> _WORK REQUIRED_: What you copy should be the lines from the one with "This screenshot has" through the end of the entries, word for word. Omit the pictures.

> _Stored data_:

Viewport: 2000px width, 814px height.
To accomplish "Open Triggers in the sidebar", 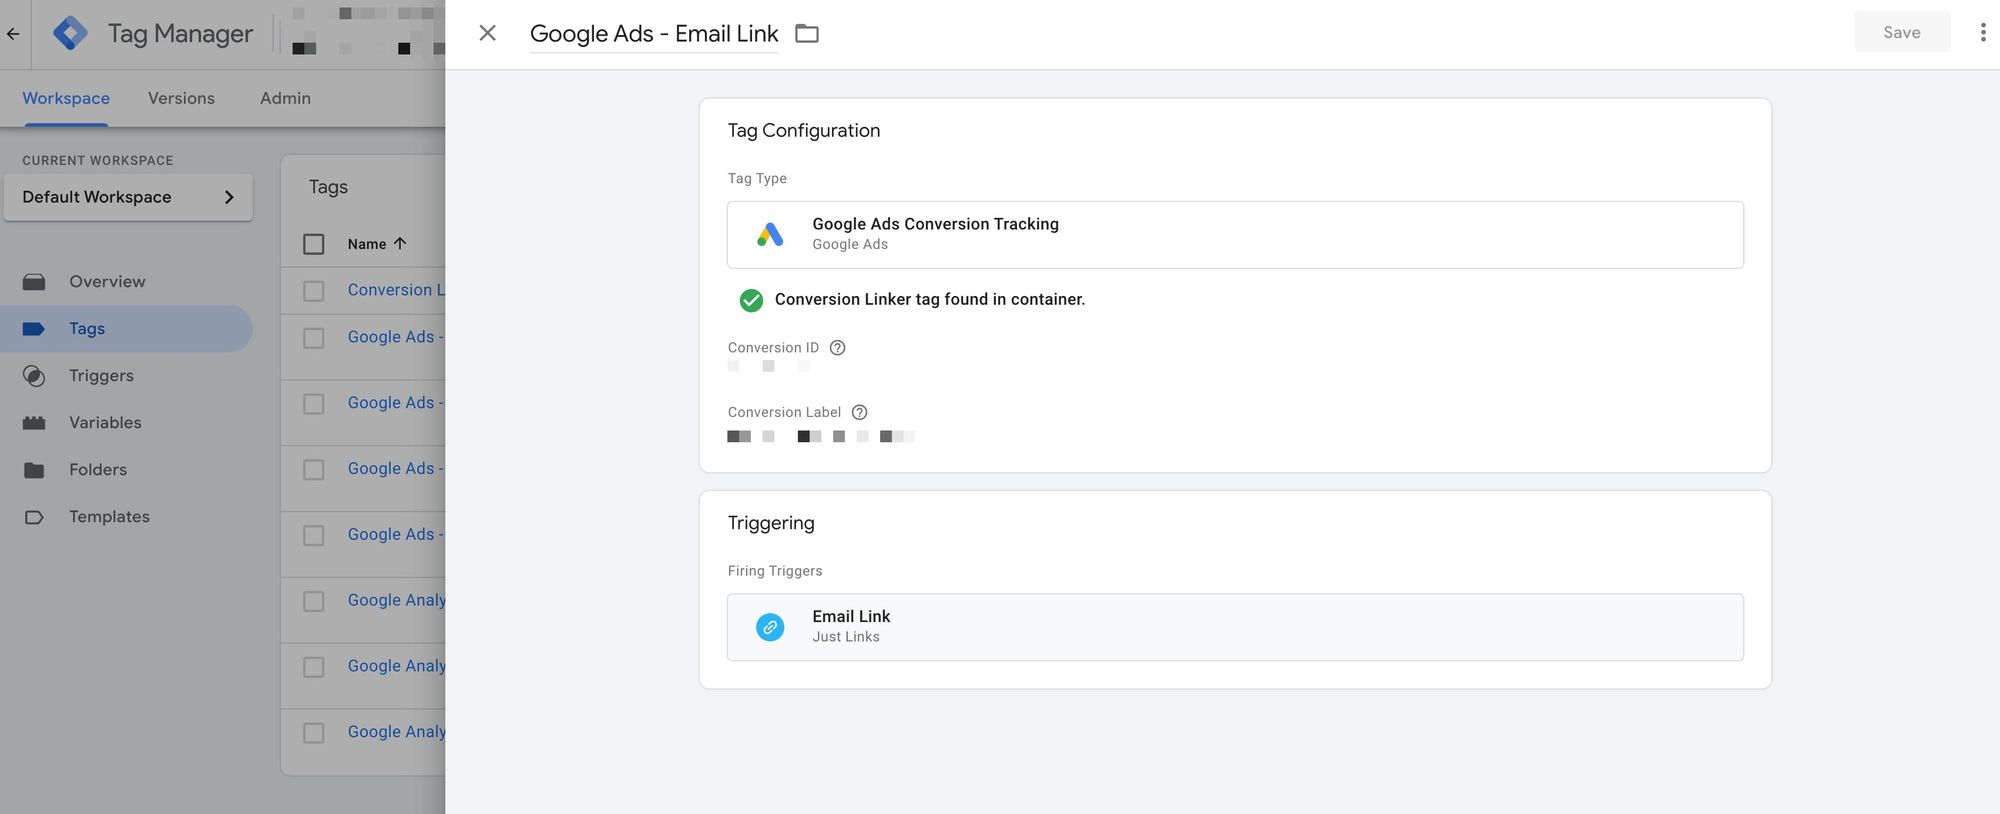I will tap(101, 376).
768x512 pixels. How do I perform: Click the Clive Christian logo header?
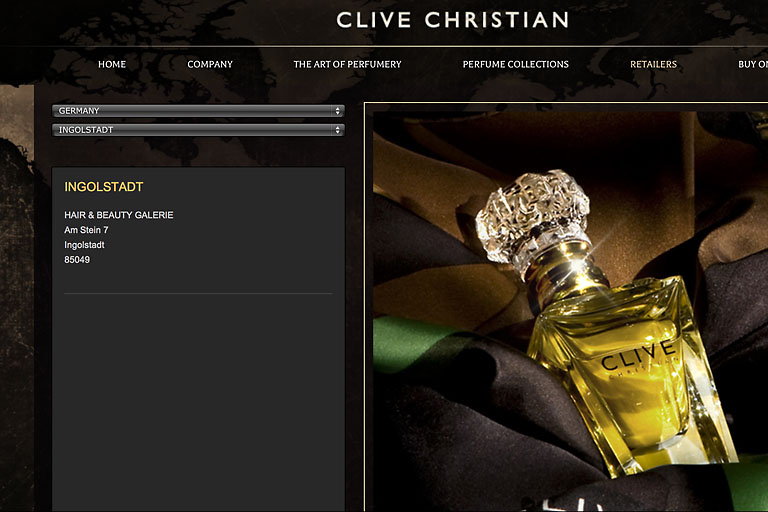click(x=452, y=20)
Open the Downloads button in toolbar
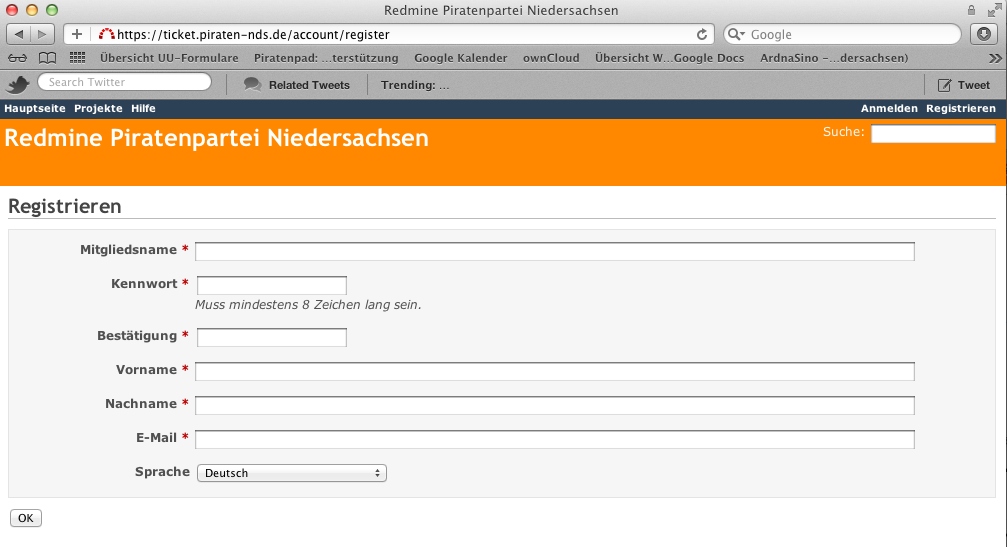 [984, 34]
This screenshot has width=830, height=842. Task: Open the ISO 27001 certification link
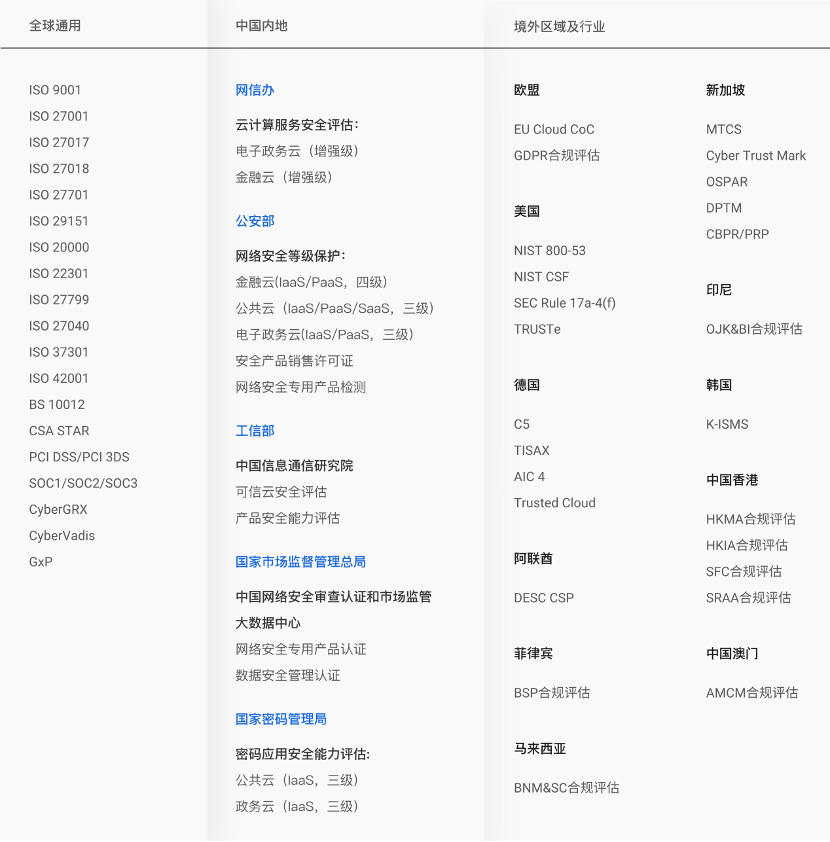pyautogui.click(x=59, y=116)
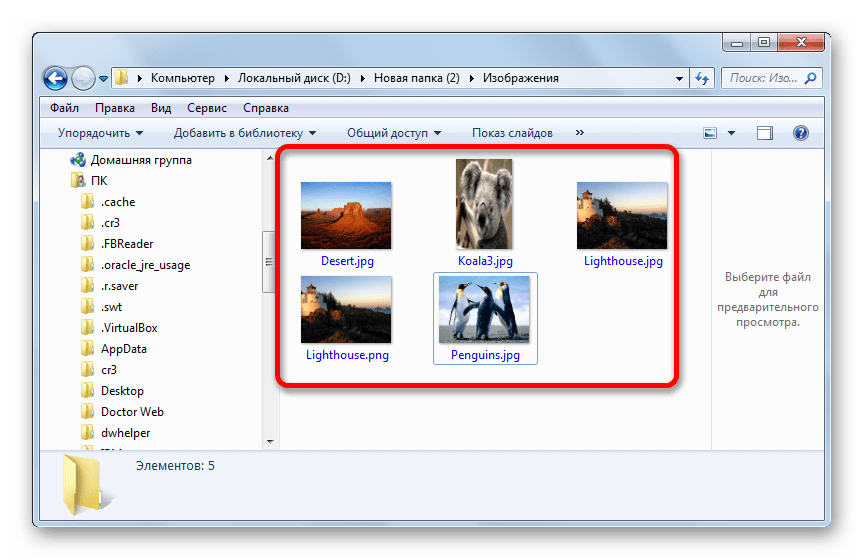Screen dimensions: 864x560
Task: Open the Добавить в библиотеку dropdown
Action: (244, 133)
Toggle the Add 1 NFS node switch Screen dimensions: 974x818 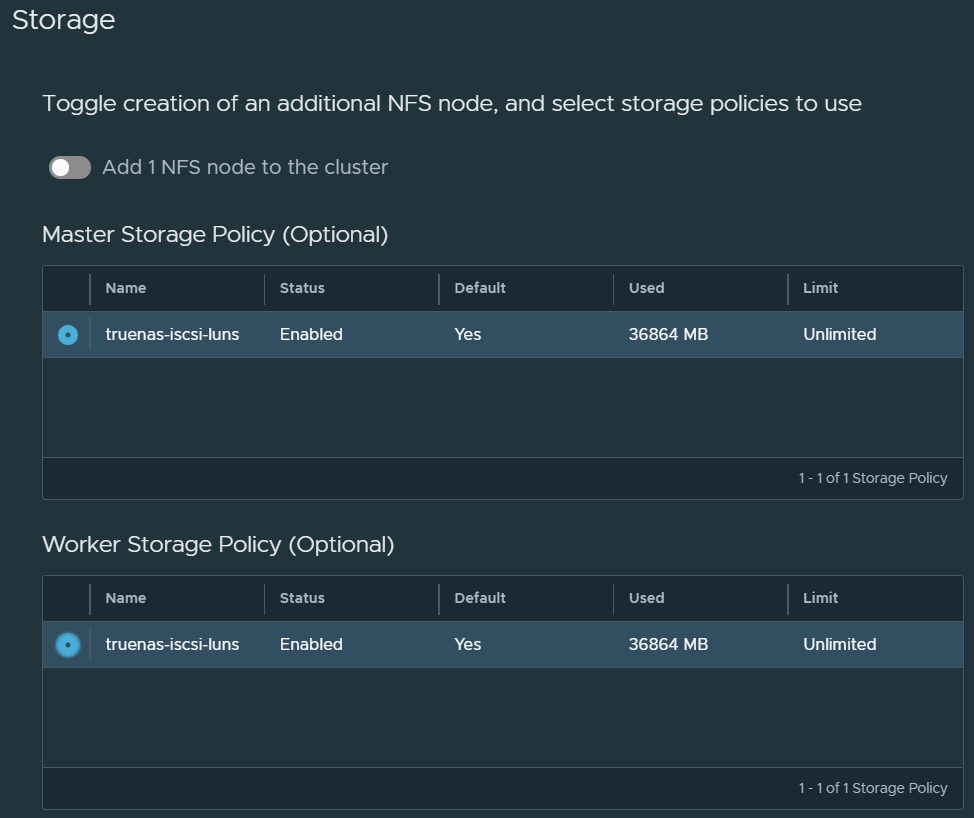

> _THE ANSWER_:
This screenshot has width=830, height=842. Task: Open the ISO 27001 certification link
pyautogui.click(x=59, y=116)
Screen dimensions: 864x560
Task: Open the Добавить в библиотеку dropdown
Action: (244, 133)
Toggle the Add 1 NFS node switch Screen dimensions: 974x818 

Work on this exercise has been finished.